What you should do:
Edit the TinyPLC datatype notes starting at "TinyPLC datatypes. Modify" and ending at "inputs, A0 .. A31.", putting "storage locations" in place of "registers".

Selection:
— BEGIN —

While the basics are in place and work, the original design, even if
it was bad, was made to work. There are a number of "hooks" that have
never been finished.
Hopefully, either I or someone else will take the time to improve TinyPLC.
TinyPLC datatypes. Modify PLCSHARE.H to change the number of registers
allocated to each datatype:
INPUTS: There are 32 inputs, X0 .. X31.
OUTPUTS: There are 32 outputs, Y0 .. Y31.
ANALOGS: There are 32 analog inputs, A0 .. A31.
VARIABLES: There are 32 variables, V0 .. V31. Each variable can hold a
32-bit number. V31 is special, and contains the status flags
from arithmetic and logical
operations.
V31 & 1 = Carry status
V31 & 2 = Overflow status
V31 & 4 = Zero status
V31 & 8 = Negative status
V31 & 16 = Stack overflow/underflow error
V31 & 32 = Divide by 0 error
TIMERS: There are 16 timers, T0 .. T15. Each timer is 32-bits (0 ..
4,294,967,295) with 1ms resolution.
Note: each timer uses 2 32-bit storage locations.
COUNTERS: There are 32 counters, C0 .. C31. Each counter is 32-bits
(0 .. 4,294,967,295).
ONESHOTS: There are 32 oneshot registers, R0 .. R31
NOTE: when a ladder program is initalized, the previous state
of the inputs to oneshots is assumed to be FALSE. As a
result, a oneshot can be used at the start of a rung to
execute initalization logic.

— END —

Items:
— BEGIN —

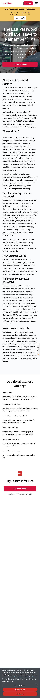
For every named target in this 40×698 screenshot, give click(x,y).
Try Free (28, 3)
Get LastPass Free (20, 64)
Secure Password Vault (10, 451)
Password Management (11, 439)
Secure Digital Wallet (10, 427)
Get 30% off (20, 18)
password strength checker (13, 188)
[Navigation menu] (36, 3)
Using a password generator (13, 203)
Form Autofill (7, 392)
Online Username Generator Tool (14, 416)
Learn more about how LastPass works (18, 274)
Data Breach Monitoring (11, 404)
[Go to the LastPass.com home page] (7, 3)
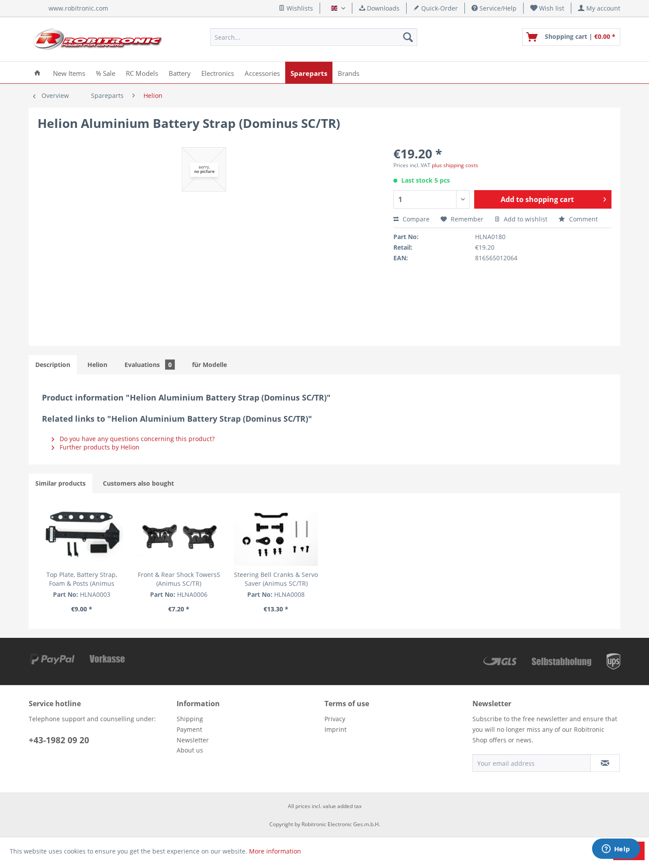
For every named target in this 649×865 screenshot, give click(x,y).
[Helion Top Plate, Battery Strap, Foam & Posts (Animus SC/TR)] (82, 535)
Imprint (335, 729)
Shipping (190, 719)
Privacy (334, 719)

— END —

Complete output:
TinyPLC datatypes. Modify PLCSHARE.H to change the number of storage locations
allocated to each datatype:
INPUTS: There are 32 inputs, X0 .. X31.
OUTPUTS: There are 32 outputs, Y0 .. Y31.
ANALOGS: There are 32 analog inputs, A0 .. A31.